Aug. 6 (Bloomberg) -- Natixis SA, the investment-banking and asset-management unit of France’s second-largest lender by branches, reported a 29 percent decline in second-quarter profit after booking an accounting charge tied to its own debt.
Net income on a pro-forma basis dropped to 248 million euros ($330 million) from 349 million euros a year earlier, the Paris-based bank said in an e-mailed statement today. The bank took a 20 million-euro charge on its debt, after booking a 91 million-euro gain in the year-earlier period.
The pro-forma figures exclude costs related to the decision to sell back its holdings in French regional banks Banques Populaires and Caisses d’Epargne, Natixis’s parents.
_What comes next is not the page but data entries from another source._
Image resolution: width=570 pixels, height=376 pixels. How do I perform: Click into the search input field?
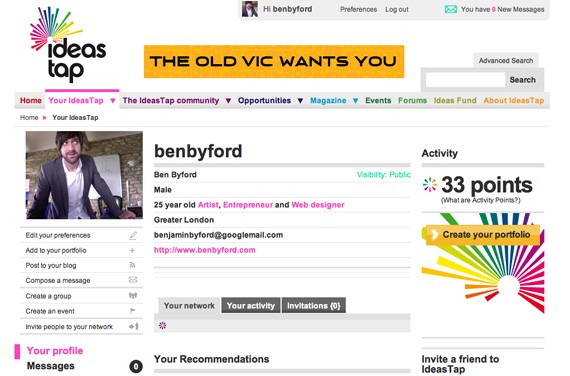click(465, 80)
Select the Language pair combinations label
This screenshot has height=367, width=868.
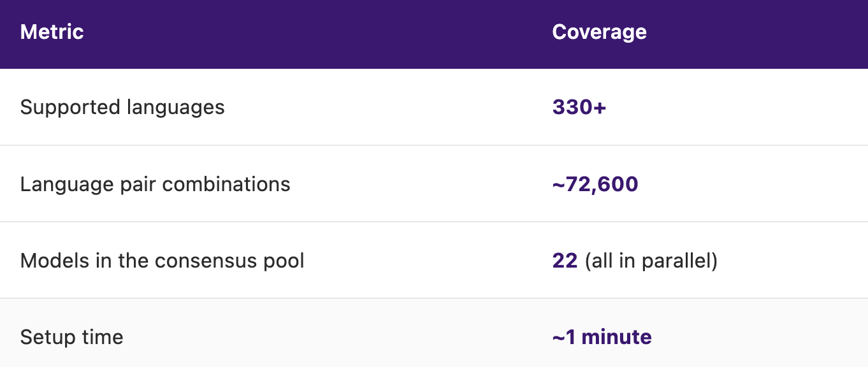156,184
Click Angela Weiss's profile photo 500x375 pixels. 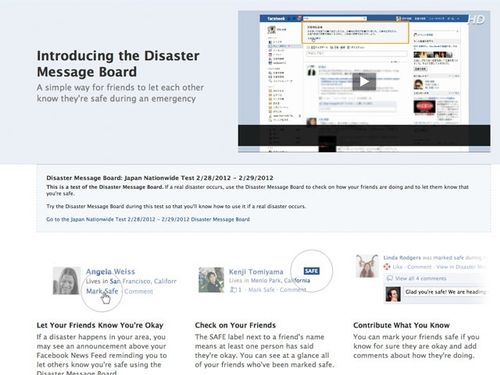[x=66, y=281]
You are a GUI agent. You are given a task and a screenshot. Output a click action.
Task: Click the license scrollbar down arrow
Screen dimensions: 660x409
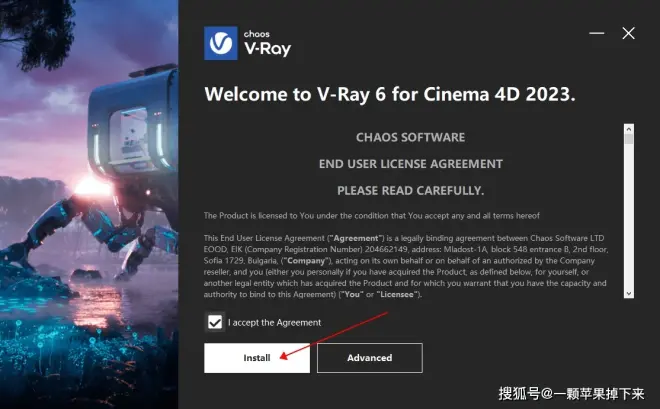[x=629, y=293]
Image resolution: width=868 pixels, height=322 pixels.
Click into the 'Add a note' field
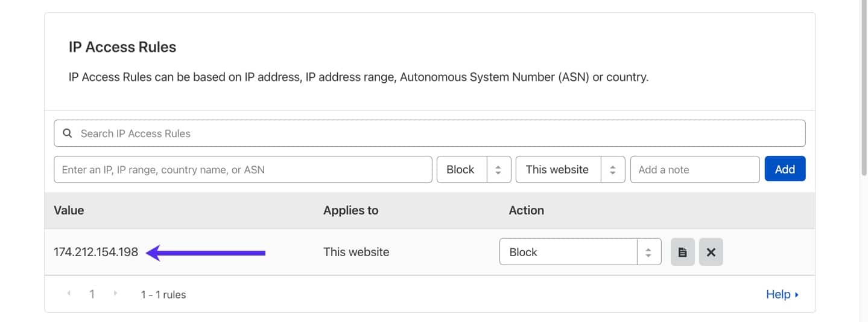point(694,170)
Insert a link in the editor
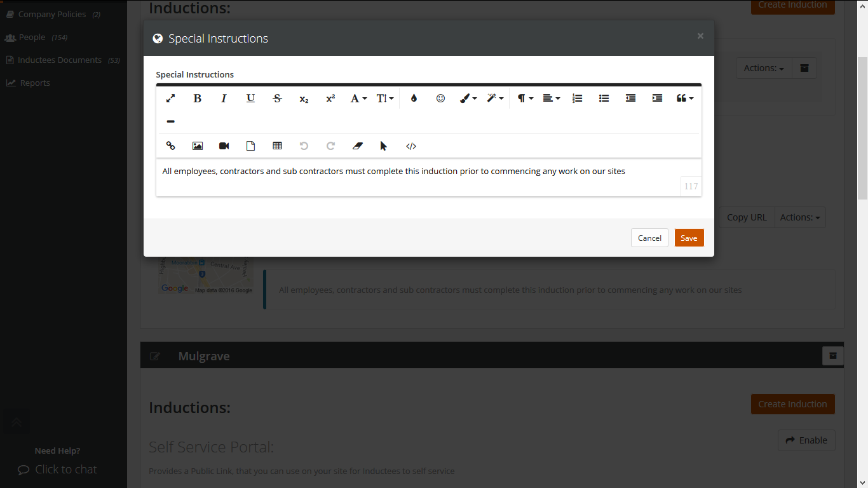 [170, 146]
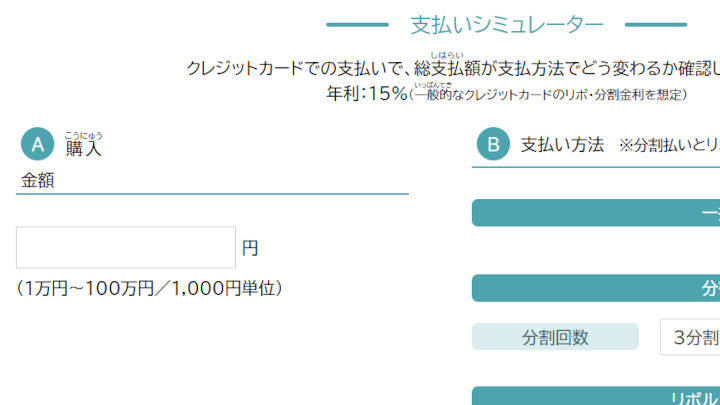Click the クレジットカードでの支払いで description line
Screen dimensions: 720x405
[452, 69]
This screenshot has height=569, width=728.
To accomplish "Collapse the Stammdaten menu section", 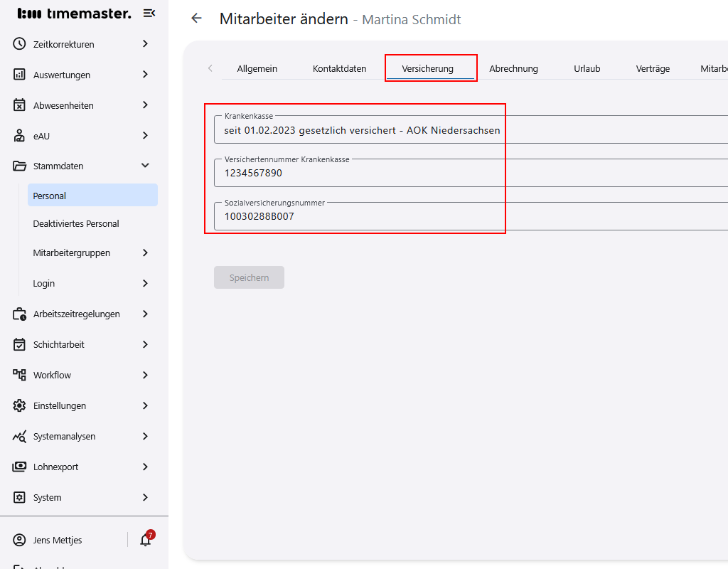I will 145,166.
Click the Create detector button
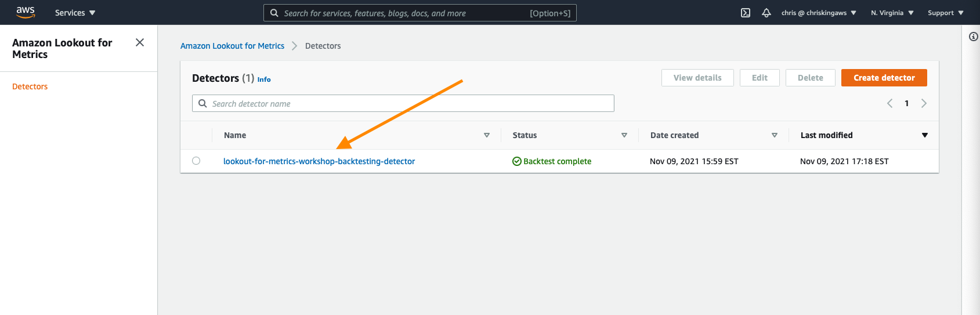 point(884,78)
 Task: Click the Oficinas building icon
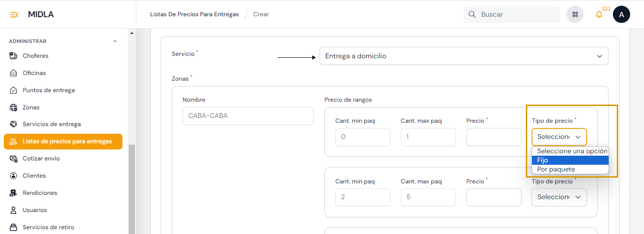13,73
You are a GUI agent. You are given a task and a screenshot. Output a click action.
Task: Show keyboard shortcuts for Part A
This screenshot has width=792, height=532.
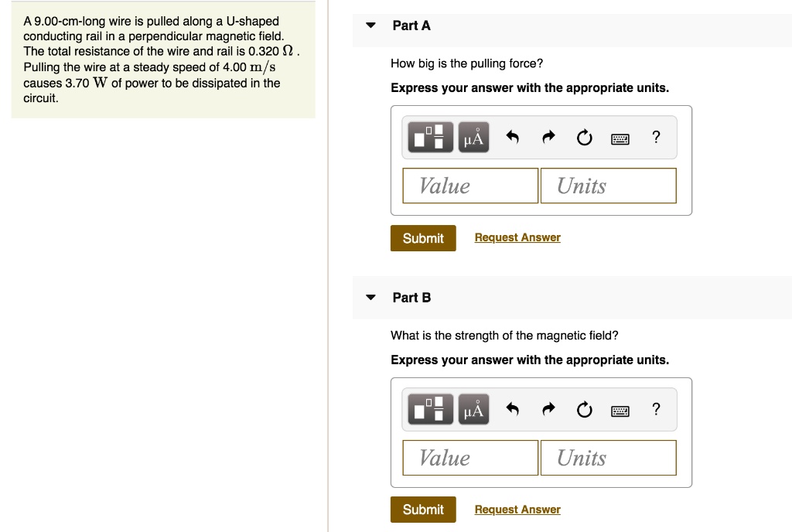pos(620,138)
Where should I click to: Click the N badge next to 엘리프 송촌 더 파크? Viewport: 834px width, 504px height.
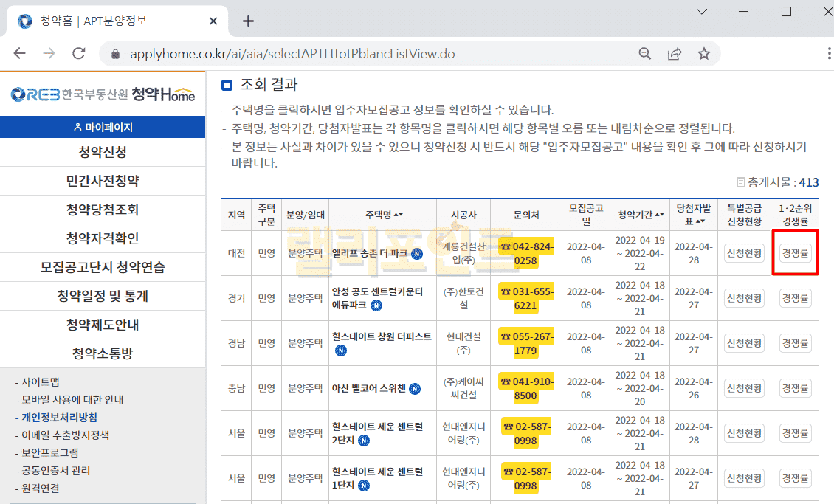tap(417, 253)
Natixis will book third-quarter gains of about 150 million euros from the transaction, offsetting costs incurred in the first part of the year, Chief Executive Laurent Mignon said by phone.
Natixis, whose common equity Tier 1 ratio reached 9.7 percent at the end of June, will make a 2 billion-euro exceptional dividend payment to shareholders on Aug. 19 after completing the sale of the holdings today. The bank announced the planned payout in February.
Revenue at the savings unit, which includes asset management, insurance and private banking, rose 13 percent, it said. While pretax profit at Natixis’s savings division rose 15 percent in the second quarter, corporate- and investment-banking pretax earnings fell 6 percent, hurt by lower capital-markets revenue, according to the statement.